▶ WORK TO COMPLETE
This exercise needs all of the entries set down again, exactly as they read.

== SOURCE INFORMATION ==

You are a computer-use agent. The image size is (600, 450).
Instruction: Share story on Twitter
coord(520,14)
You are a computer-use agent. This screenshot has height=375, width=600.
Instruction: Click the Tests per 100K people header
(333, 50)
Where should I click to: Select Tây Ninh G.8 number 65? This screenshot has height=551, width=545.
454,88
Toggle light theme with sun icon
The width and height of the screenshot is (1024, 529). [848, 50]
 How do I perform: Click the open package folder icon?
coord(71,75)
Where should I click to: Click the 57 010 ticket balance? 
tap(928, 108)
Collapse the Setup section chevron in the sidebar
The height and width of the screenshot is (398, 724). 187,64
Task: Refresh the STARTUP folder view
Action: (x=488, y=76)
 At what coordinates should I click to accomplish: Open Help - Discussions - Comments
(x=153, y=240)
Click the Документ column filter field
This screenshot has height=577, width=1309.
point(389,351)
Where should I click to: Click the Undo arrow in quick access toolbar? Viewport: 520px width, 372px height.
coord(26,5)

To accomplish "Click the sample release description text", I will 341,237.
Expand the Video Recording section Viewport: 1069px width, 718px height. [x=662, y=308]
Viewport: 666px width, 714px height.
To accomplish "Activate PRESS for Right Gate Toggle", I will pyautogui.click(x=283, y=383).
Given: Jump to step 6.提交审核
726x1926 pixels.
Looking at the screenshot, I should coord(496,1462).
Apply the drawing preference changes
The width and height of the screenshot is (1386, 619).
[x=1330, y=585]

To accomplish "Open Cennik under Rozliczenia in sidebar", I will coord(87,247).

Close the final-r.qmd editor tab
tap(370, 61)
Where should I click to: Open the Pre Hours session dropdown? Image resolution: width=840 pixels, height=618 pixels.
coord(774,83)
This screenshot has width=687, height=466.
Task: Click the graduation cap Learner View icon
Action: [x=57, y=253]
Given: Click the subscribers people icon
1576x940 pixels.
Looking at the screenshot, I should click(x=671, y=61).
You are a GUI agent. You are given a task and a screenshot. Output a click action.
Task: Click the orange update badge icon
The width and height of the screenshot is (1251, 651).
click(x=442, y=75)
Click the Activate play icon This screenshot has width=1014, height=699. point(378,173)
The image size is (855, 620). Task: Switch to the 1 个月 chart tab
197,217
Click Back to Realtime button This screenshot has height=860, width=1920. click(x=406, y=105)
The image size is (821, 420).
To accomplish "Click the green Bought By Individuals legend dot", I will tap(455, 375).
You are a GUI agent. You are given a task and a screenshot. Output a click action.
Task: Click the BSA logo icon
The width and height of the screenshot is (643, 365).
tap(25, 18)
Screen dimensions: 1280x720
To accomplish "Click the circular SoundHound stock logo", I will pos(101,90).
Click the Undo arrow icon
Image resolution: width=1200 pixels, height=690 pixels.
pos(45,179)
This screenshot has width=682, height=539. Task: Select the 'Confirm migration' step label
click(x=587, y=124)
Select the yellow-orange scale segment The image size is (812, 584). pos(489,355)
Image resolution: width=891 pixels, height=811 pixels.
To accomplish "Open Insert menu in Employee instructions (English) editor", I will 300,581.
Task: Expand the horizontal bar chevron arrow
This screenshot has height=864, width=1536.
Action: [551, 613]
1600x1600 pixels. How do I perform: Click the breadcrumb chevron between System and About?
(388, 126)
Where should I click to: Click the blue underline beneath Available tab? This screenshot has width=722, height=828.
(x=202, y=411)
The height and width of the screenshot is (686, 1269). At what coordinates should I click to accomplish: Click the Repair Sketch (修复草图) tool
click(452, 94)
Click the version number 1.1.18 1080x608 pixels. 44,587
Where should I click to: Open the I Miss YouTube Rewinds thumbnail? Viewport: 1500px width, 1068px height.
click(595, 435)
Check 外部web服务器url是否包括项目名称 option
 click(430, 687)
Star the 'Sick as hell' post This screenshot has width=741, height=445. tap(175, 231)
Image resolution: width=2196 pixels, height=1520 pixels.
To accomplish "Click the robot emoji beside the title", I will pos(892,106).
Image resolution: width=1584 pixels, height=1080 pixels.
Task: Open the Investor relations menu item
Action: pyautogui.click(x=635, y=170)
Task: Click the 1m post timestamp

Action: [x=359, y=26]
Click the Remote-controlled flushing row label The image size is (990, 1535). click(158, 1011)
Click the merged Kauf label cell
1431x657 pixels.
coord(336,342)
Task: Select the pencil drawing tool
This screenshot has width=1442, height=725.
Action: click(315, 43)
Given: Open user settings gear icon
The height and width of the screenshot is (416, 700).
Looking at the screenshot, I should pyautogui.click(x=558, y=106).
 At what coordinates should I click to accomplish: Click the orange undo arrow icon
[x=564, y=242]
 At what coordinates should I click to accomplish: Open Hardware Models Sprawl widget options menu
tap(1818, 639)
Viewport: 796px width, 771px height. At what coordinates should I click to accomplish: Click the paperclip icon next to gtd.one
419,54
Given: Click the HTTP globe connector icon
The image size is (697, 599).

===

▶ RESPONSE TO THIS TASK
You are a computer-use agent. The image size is (600, 450).
Instruction: Share story on Twitter
coord(520,14)
You are a computer-use agent. This screenshot has height=375, width=600.
Instruction: Click the Tests per 100K people header
(333, 50)
Where should I click to: Select Tây Ninh G.8 number 65? This screenshot has height=551, width=545.
454,88
Toggle light theme with sun icon
The width and height of the screenshot is (1024, 529). [848, 50]
 How do I perform: Click the open package folder icon?
coord(71,75)
Where should I click to: Click the 57 010 ticket balance? 
tap(928, 108)
Collapse the Setup section chevron in the sidebar
The height and width of the screenshot is (398, 724). 187,64
Task: Refresh the STARTUP folder view
Action: (x=488, y=76)
 At what coordinates should I click to accomplish: Open Help - Discussions - Comments
(x=153, y=240)
Click the Документ column filter field
This screenshot has height=577, width=1309.
point(389,351)
Where should I click to: Click the Undo arrow in quick access toolbar? Viewport: 520px width, 372px height.
coord(26,5)

To accomplish "Click the sample release description text", I will 341,237.
Expand the Video Recording section Viewport: 1069px width, 718px height. [x=662, y=308]
Viewport: 666px width, 714px height.
To accomplish "Activate PRESS for Right Gate Toggle", I will pyautogui.click(x=283, y=383).
Given: Jump to step 6.提交审核
726x1926 pixels.
Looking at the screenshot, I should coord(496,1462).
Apply the drawing preference changes
The width and height of the screenshot is (1386, 619).
[x=1330, y=585]

To accomplish "Open Cennik under Rozliczenia in sidebar", I will coord(87,247).

Close the final-r.qmd editor tab
tap(370, 61)
Where should I click to: Open the Pre Hours session dropdown? Image resolution: width=840 pixels, height=618 pixels.
coord(774,83)
This screenshot has width=687, height=466.
Task: Click the graduation cap Learner View icon
Action: [x=57, y=253]
Given: Click the subscribers people icon
1576x940 pixels.
Looking at the screenshot, I should click(x=671, y=61).
You are a GUI agent. You are given a task and a screenshot. Output a click action.
Task: Click the orange update badge icon
The width and height of the screenshot is (1251, 651).
click(x=442, y=75)
Click the Activate play icon This screenshot has width=1014, height=699. point(378,173)
The image size is (855, 620). Task: Switch to the 1 个月 chart tab
197,217
Click Back to Realtime button This screenshot has height=860, width=1920. click(x=406, y=105)
The image size is (821, 420).
To accomplish "Click the green Bought By Individuals legend dot", I will tap(455, 375).
You are a GUI agent. You are given a task and a screenshot. Output a click action.
Task: Click the BSA logo icon
The width and height of the screenshot is (643, 365).
tap(25, 18)
Screen dimensions: 1280x720
To accomplish "Click the circular SoundHound stock logo", I will pos(101,90).
Click the Undo arrow icon
Image resolution: width=1200 pixels, height=690 pixels.
pos(45,179)
This screenshot has width=682, height=539. Task: Select the 'Confirm migration' step label
click(x=587, y=124)
Select the yellow-orange scale segment The image size is (812, 584). pos(489,355)
Image resolution: width=891 pixels, height=811 pixels.
To accomplish "Open Insert menu in Employee instructions (English) editor", I will 300,581.
Task: Expand the horizontal bar chevron arrow
This screenshot has height=864, width=1536.
Action: [551, 613]
1600x1600 pixels. How do I perform: Click the breadcrumb chevron between System and About?
(388, 126)
Where should I click to: Click the blue underline beneath Available tab? This screenshot has width=722, height=828.
(x=202, y=411)
The height and width of the screenshot is (686, 1269). At what coordinates should I click to accomplish: Click the Repair Sketch (修复草图) tool
click(452, 94)
Click the version number 1.1.18 1080x608 pixels. 44,587
Where should I click to: Open the I Miss YouTube Rewinds thumbnail? Viewport: 1500px width, 1068px height.
click(595, 435)
Check 外部web服务器url是否包括项目名称 option
 click(430, 687)
Star the 'Sick as hell' post This screenshot has width=741, height=445. tap(175, 231)
Image resolution: width=2196 pixels, height=1520 pixels.
To accomplish "Click the robot emoji beside the title", I will pos(892,106).
Image resolution: width=1584 pixels, height=1080 pixels.
Task: Open the Investor relations menu item
Action: pyautogui.click(x=635, y=170)
Task: Click the 1m post timestamp

Action: [x=359, y=26]
Click the Remote-controlled flushing row label The image size is (990, 1535). click(158, 1011)
Click the merged Kauf label cell
1431x657 pixels.
coord(336,342)
Task: Select the pencil drawing tool
This screenshot has width=1442, height=725.
Action: click(315, 43)
Given: Open user settings gear icon
The height and width of the screenshot is (416, 700).
Looking at the screenshot, I should pyautogui.click(x=558, y=106).
 At what coordinates should I click to accomplish: Click the orange undo arrow icon
[x=564, y=242]
 At what coordinates should I click to accomplish: Open Hardware Models Sprawl widget options menu
tap(1818, 639)
Viewport: 796px width, 771px height. At what coordinates should I click to accomplish: Click the paperclip icon next to gtd.one
419,54
Given: Click the HTTP globe connector icon
The image size is (697, 599).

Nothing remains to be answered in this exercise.